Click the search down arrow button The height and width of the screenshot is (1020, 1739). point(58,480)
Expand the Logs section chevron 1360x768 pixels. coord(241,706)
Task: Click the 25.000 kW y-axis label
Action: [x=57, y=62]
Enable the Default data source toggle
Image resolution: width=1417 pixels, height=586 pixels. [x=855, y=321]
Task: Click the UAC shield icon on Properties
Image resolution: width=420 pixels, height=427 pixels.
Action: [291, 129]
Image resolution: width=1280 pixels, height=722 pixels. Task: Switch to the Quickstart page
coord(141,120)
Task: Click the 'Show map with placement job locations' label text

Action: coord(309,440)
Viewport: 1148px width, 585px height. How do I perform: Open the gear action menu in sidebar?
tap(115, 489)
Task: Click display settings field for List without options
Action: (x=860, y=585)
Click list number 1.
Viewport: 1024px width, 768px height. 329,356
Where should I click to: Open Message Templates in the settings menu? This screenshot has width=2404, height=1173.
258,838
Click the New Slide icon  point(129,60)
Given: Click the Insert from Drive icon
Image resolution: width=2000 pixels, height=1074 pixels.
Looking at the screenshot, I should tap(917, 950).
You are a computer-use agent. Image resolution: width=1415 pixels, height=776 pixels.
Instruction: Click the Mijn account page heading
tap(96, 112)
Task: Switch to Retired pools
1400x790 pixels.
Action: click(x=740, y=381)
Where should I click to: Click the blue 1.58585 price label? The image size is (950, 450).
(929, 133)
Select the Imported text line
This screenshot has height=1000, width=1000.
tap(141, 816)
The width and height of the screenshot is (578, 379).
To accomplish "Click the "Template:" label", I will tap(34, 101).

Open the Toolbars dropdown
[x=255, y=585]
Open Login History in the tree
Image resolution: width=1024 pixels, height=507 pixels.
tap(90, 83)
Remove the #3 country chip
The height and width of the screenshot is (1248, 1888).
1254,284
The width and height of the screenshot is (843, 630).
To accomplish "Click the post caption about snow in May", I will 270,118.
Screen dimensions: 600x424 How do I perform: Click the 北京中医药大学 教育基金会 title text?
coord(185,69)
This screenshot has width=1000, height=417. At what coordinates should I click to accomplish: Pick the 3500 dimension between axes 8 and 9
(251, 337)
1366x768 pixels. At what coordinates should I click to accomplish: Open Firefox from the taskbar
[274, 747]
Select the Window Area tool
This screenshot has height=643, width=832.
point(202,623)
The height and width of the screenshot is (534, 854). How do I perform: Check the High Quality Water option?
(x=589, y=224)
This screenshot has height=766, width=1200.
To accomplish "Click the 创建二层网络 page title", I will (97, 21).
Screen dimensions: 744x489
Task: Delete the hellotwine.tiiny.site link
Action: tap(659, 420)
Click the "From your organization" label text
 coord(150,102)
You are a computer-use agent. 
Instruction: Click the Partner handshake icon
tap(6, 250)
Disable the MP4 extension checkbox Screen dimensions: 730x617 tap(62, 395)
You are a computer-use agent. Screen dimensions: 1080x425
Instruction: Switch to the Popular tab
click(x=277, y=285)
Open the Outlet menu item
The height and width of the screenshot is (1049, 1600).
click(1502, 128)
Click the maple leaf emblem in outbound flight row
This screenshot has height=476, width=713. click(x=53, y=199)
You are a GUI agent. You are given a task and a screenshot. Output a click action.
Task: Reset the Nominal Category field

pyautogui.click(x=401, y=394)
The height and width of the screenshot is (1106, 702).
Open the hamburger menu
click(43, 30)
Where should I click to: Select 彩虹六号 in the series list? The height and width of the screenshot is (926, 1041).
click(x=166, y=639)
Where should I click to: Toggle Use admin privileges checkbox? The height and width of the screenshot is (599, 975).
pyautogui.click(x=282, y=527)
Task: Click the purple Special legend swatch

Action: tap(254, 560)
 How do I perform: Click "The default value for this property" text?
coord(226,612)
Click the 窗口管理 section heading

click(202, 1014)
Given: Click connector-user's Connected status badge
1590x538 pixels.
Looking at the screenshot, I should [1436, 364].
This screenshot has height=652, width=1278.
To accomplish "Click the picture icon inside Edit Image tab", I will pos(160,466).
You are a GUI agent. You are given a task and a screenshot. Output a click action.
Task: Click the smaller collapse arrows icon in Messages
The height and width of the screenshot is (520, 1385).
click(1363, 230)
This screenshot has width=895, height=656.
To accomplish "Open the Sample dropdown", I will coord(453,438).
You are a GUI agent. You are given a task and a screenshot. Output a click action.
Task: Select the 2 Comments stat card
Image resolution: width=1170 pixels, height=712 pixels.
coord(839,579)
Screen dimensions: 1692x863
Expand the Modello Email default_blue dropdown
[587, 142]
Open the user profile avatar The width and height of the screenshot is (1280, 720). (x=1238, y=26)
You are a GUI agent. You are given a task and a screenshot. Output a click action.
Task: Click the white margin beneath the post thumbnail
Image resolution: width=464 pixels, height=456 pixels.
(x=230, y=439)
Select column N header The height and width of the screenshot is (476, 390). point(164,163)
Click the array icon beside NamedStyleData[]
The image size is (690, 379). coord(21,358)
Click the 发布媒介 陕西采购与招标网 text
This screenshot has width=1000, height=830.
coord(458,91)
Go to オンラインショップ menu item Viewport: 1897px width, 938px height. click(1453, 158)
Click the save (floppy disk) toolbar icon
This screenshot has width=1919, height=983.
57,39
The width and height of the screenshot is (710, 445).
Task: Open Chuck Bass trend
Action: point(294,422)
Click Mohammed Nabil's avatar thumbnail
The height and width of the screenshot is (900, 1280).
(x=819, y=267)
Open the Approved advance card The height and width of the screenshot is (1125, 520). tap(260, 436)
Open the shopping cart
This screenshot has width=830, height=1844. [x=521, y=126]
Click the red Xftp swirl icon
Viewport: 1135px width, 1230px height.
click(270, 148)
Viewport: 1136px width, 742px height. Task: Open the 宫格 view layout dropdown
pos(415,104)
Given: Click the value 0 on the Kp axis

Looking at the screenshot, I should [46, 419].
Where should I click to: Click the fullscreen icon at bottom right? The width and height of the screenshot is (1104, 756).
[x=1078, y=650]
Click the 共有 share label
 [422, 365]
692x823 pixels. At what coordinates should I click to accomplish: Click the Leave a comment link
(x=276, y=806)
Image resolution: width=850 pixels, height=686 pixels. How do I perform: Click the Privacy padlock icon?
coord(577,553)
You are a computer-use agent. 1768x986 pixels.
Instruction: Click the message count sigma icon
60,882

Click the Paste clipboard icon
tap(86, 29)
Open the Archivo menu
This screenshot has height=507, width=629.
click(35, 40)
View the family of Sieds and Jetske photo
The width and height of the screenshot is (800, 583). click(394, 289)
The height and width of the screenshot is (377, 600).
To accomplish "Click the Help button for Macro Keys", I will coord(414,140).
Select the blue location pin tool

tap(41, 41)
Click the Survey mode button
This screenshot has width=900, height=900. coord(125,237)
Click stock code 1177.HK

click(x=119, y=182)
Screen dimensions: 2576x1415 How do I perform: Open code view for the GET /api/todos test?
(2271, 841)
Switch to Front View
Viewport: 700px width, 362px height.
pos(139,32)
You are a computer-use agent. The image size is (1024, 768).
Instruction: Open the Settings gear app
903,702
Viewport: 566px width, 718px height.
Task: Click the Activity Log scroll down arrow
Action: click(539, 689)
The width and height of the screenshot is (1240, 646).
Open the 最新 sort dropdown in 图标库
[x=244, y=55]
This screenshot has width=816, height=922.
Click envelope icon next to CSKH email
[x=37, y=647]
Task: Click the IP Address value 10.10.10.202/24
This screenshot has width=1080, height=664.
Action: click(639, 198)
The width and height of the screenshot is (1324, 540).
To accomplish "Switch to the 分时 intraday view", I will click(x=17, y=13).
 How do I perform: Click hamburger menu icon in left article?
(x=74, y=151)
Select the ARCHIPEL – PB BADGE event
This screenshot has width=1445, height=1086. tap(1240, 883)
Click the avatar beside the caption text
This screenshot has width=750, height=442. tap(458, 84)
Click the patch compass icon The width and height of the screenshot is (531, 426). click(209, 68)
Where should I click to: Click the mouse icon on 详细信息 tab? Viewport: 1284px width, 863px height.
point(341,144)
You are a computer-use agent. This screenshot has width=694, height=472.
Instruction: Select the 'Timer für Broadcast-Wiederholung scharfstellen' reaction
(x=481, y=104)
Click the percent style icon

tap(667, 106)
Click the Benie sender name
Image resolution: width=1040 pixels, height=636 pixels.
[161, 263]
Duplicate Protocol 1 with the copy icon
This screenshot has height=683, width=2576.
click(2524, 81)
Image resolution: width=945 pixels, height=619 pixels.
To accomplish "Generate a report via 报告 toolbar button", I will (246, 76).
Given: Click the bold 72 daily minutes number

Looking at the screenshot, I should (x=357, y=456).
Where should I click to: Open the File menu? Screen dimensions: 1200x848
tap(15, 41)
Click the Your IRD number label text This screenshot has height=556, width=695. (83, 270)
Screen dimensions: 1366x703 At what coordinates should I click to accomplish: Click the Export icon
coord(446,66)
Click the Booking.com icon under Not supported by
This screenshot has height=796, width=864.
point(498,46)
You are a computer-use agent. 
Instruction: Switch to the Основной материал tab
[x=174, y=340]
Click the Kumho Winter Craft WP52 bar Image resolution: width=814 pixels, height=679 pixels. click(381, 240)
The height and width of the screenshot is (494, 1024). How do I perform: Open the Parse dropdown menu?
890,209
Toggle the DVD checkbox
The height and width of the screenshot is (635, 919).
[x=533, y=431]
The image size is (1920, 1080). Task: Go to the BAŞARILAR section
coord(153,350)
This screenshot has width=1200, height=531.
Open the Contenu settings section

About this exercise
Begin at the line above that has "Task: Reset the Nominal Category field" and stop after the line that has "Given: Click connector-user's", copying each line exactly and adding nothing else.

Output of the exercise
Task: Reset the Nominal Category field

pyautogui.click(x=401, y=394)
The height and width of the screenshot is (1106, 702).
Open the hamburger menu
click(43, 30)
Where should I click to: Select 彩虹六号 in the series list? The height and width of the screenshot is (926, 1041).
click(x=166, y=639)
Where should I click to: Toggle Use admin privileges checkbox? The height and width of the screenshot is (599, 975).
pyautogui.click(x=282, y=527)
Task: Click the purple Special legend swatch

Action: tap(254, 560)
 How do I perform: Click "The default value for this property" text?
coord(226,612)
Click the 窗口管理 section heading

click(202, 1014)
Given: Click connector-user's Connected status badge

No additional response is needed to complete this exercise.